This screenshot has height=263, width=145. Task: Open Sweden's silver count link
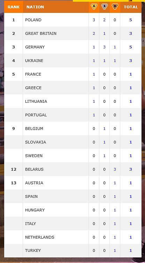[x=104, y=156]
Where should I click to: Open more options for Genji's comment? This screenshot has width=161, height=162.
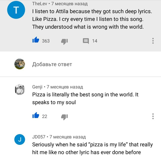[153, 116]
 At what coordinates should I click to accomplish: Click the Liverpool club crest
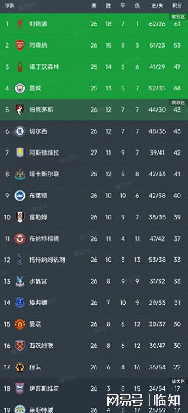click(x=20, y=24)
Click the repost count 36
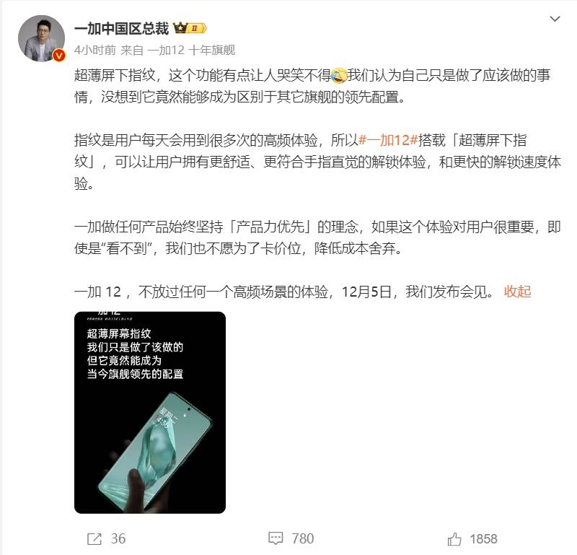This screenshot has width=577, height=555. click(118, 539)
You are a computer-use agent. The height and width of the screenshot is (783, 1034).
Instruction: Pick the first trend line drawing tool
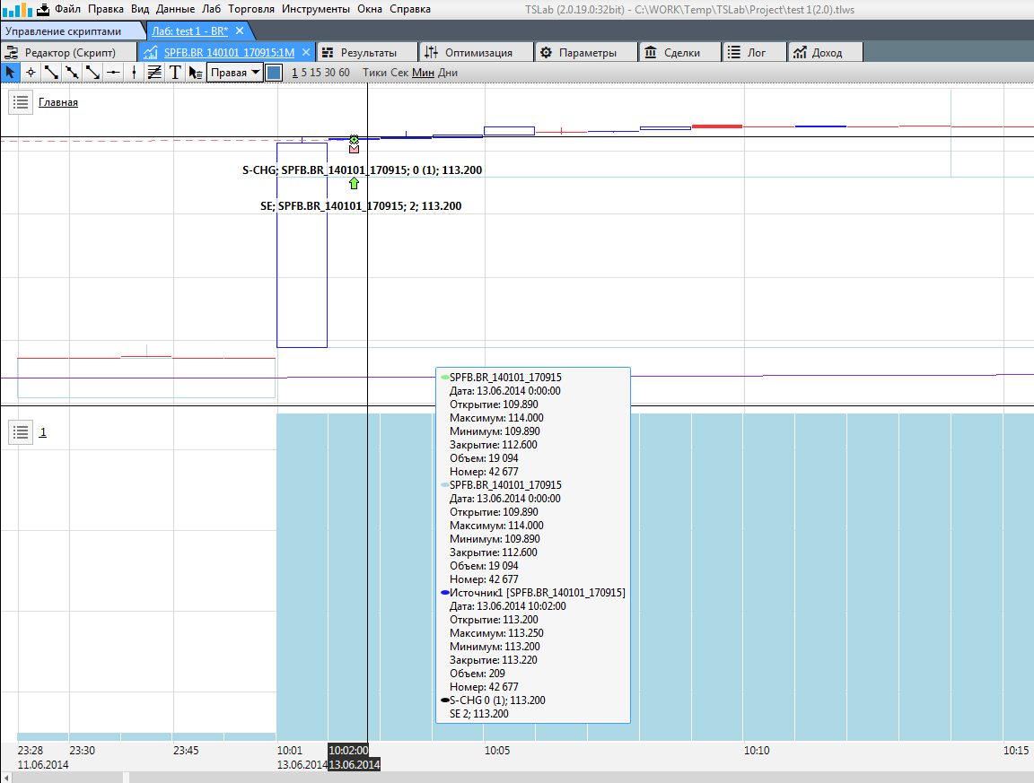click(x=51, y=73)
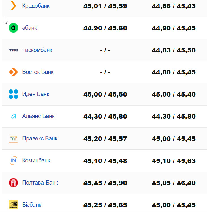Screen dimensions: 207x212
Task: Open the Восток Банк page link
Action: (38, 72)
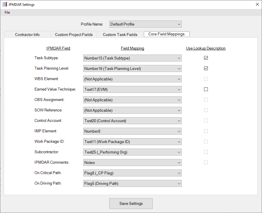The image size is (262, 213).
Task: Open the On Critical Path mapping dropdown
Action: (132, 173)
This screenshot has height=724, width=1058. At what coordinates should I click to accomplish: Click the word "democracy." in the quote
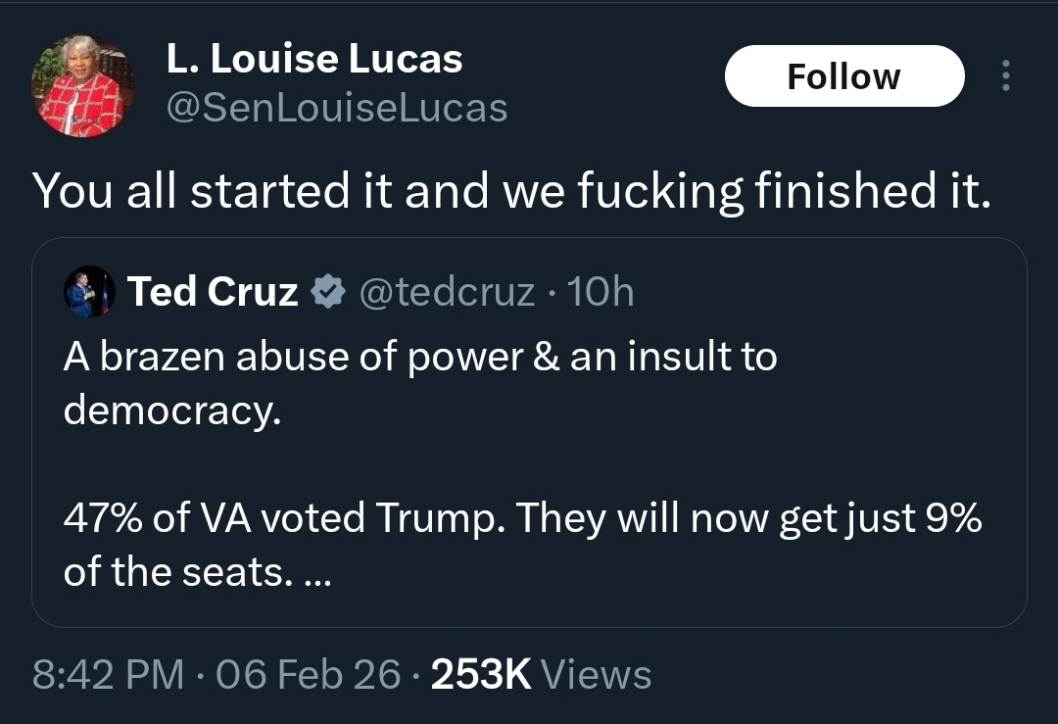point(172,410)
--
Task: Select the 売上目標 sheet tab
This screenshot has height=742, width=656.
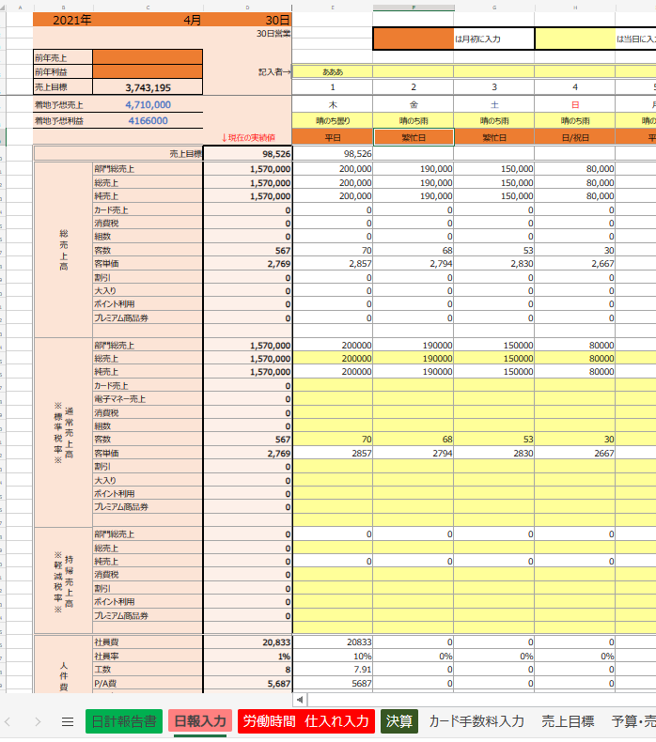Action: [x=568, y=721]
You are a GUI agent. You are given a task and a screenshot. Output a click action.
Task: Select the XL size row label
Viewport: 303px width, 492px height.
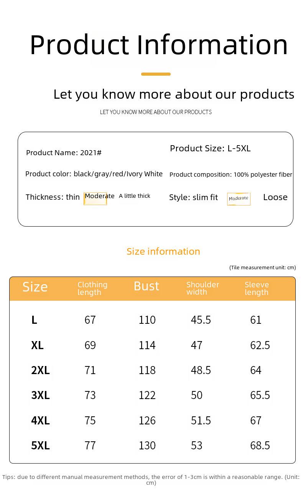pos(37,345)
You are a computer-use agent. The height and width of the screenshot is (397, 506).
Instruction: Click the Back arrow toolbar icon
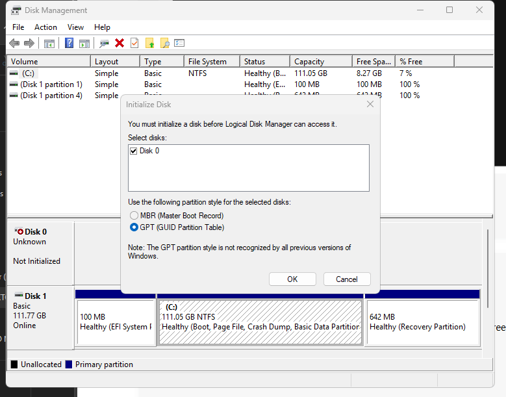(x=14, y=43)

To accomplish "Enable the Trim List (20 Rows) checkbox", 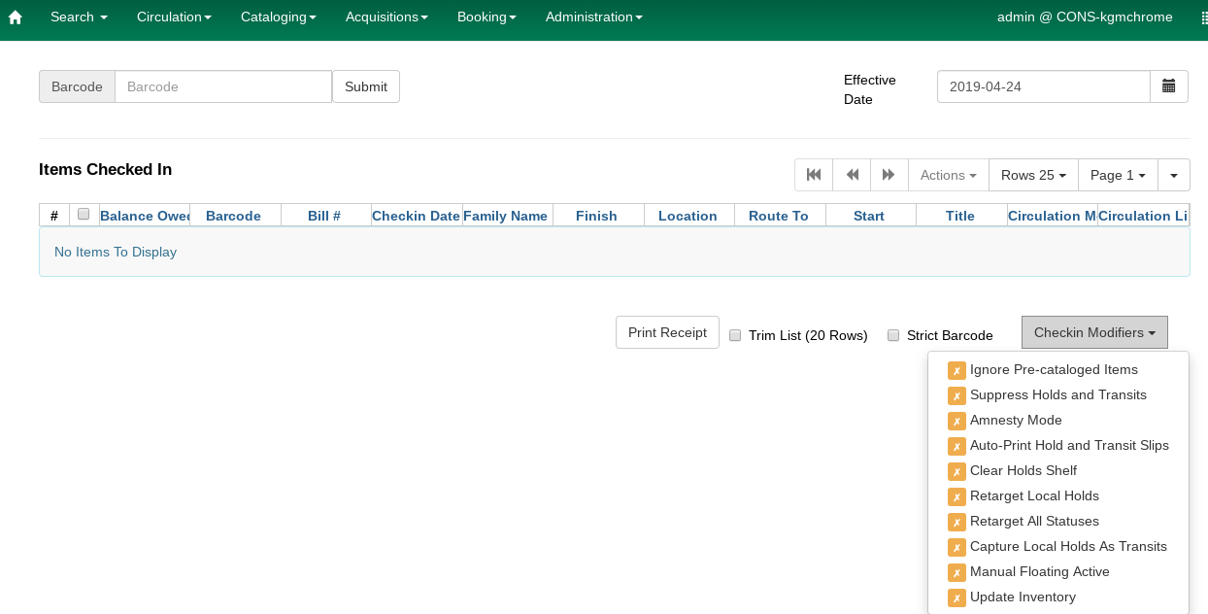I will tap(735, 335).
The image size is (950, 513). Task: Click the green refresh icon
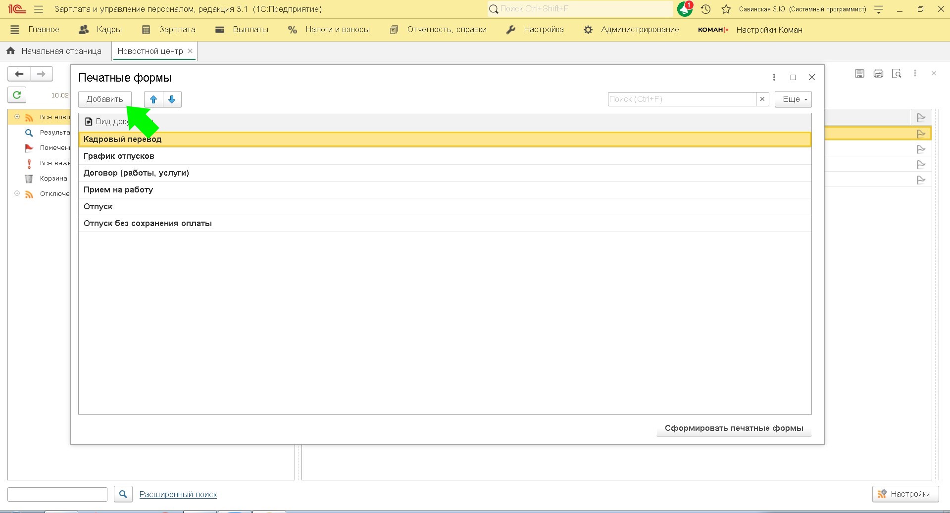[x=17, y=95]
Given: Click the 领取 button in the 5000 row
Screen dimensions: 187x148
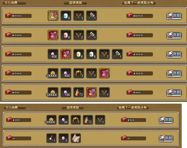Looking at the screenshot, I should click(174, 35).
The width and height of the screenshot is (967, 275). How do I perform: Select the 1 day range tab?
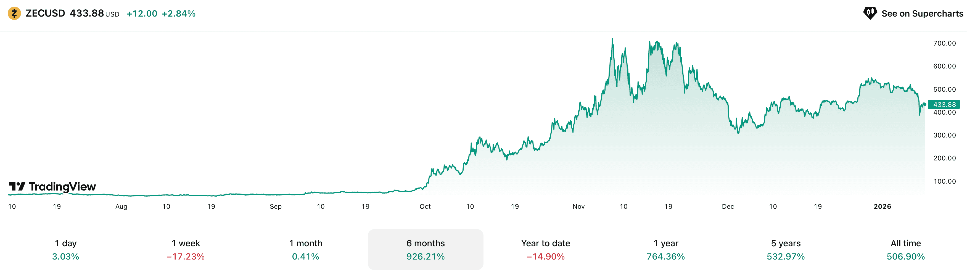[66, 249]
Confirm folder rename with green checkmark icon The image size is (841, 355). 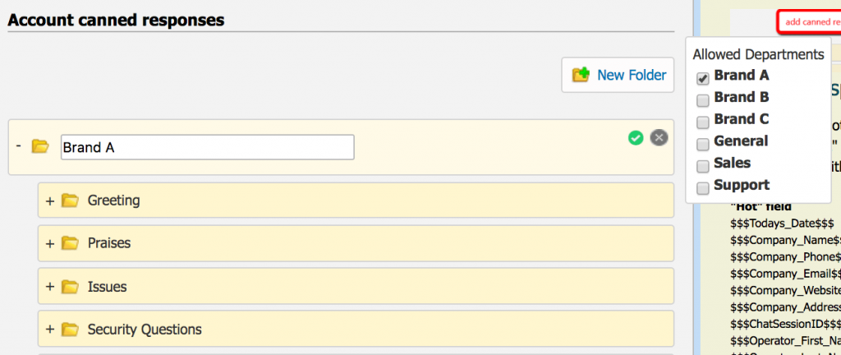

GOAL OF THE EXERCISE
Copy every line in the listing above where the string "agent" turns up.

SOLUTION TO THE EXERCISE
You are a computer-use agent. The height and width of the screenshot is (783, 1034).
You are a GUI agent. You are given a task and a screenshot. Output a click action.
You are a computer-use agent. The height and width of the screenshot is (397, 506).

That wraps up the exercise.